Y así empezó un nuevo capítulo en la vida de Alba. Durante el día trabajaba en la trattoria con Toto y con Falco, y en su tiempo libre, dibujaba. Cosima, con la que había establecido una relación muy estrecha, estaba siempre encantada de posar para ella. Se sentaban al sol de la tarde en lo alto de los acantilados junto a la vieja torre de observación, o en la playa de piedrecillas después de haber explorado las cuevas.

Con el paso de los meses, Cosima empezó a ver en Alba una especie de madre, tomándola de la mano mientras subían tranquilamente por el sendero que serpenteaba entre las rocas de regreso a casa. Por la mañana, la pequeña se metía en la cama de su prima y se acurrucaba contra ella bajo las sábanas, encajando su cabeza rizada en la blanda curva que le unía el cuello y el hombro.

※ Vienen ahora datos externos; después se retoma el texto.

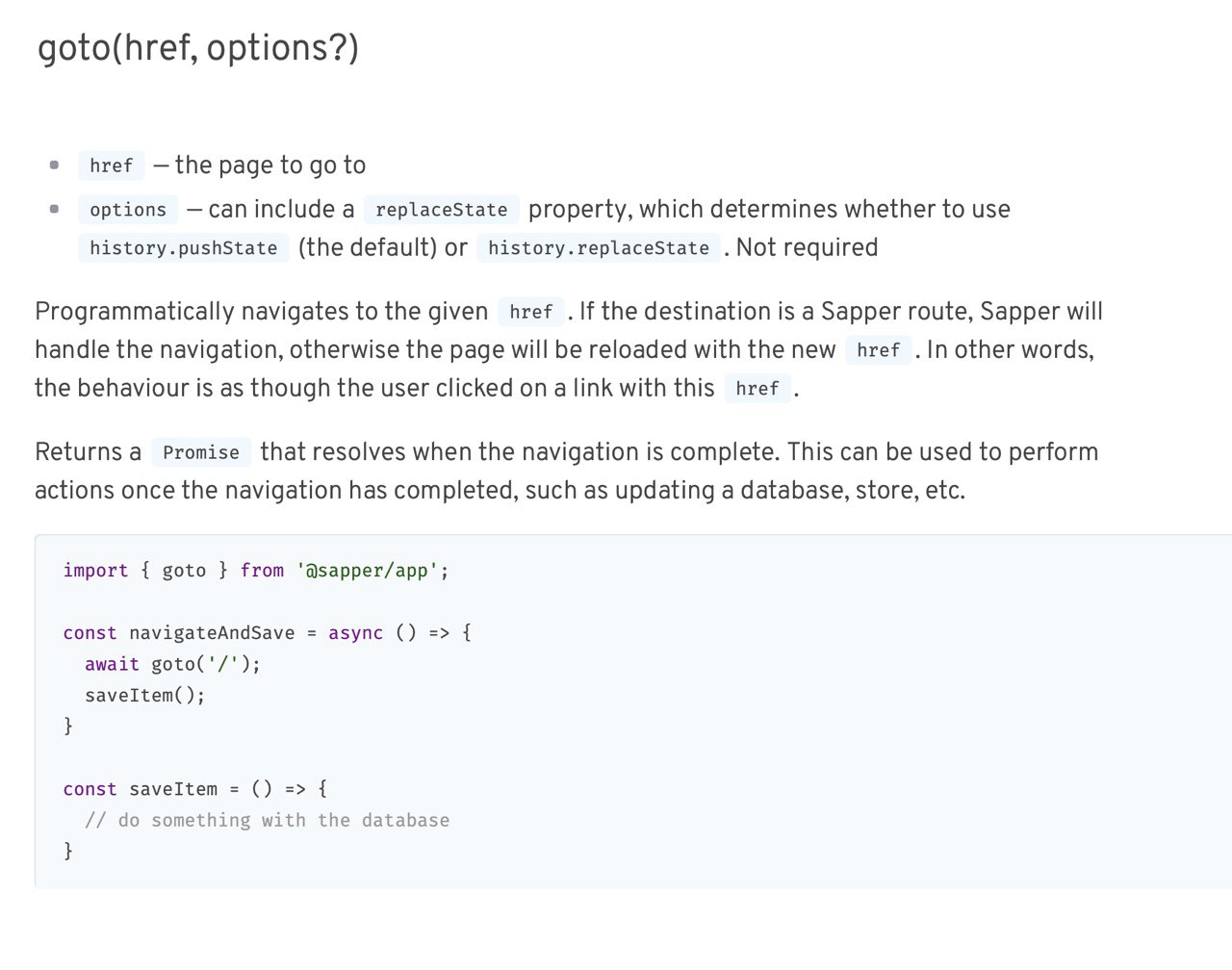This screenshot has width=1232, height=970.
Task: Click the await goto('/') line
Action: [172, 664]
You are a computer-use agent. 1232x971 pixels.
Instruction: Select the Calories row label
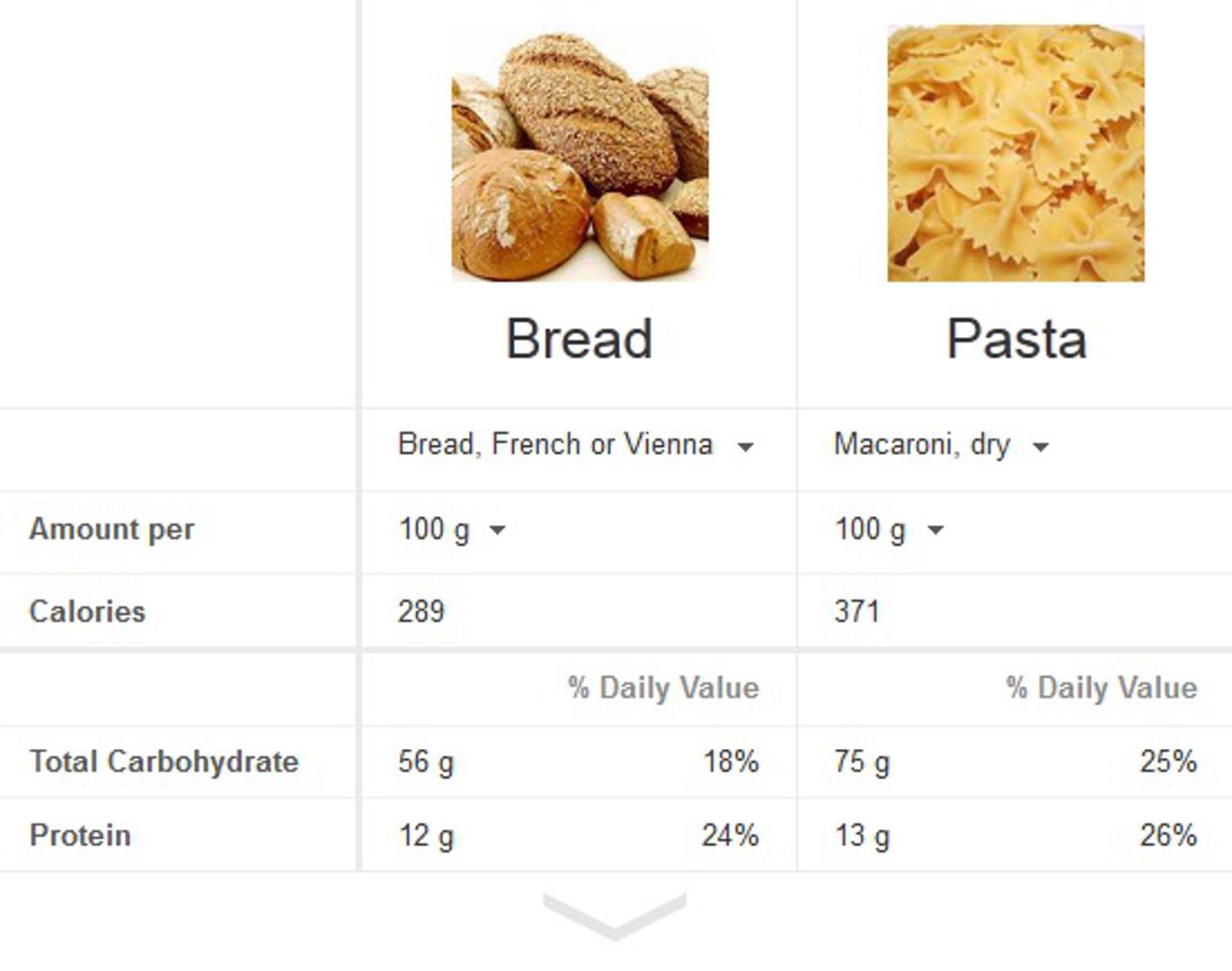point(87,612)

Alba le contaba cuentos que luego escribía e ilustraba. Descubrió un talento que hasta entonces le era desconocido. También descubrió una enorme capacidad de querer.

– Quiero darte las gracias por querer a Cosima -le dijo Toto una tarde.

– Soy yo la que tengo que darte las gracias. -Se fijó en que el rostro de su primo se había vuelto extrañamente serio.

– Todos los niños necesitan una madre. Cosima nunca dice que echa de menos a la suya. Aunque nunca hayamos hablado de ello, sé que si de verdad la echa de menos, tenerte aquí con ella lo hace mucho menos doloroso.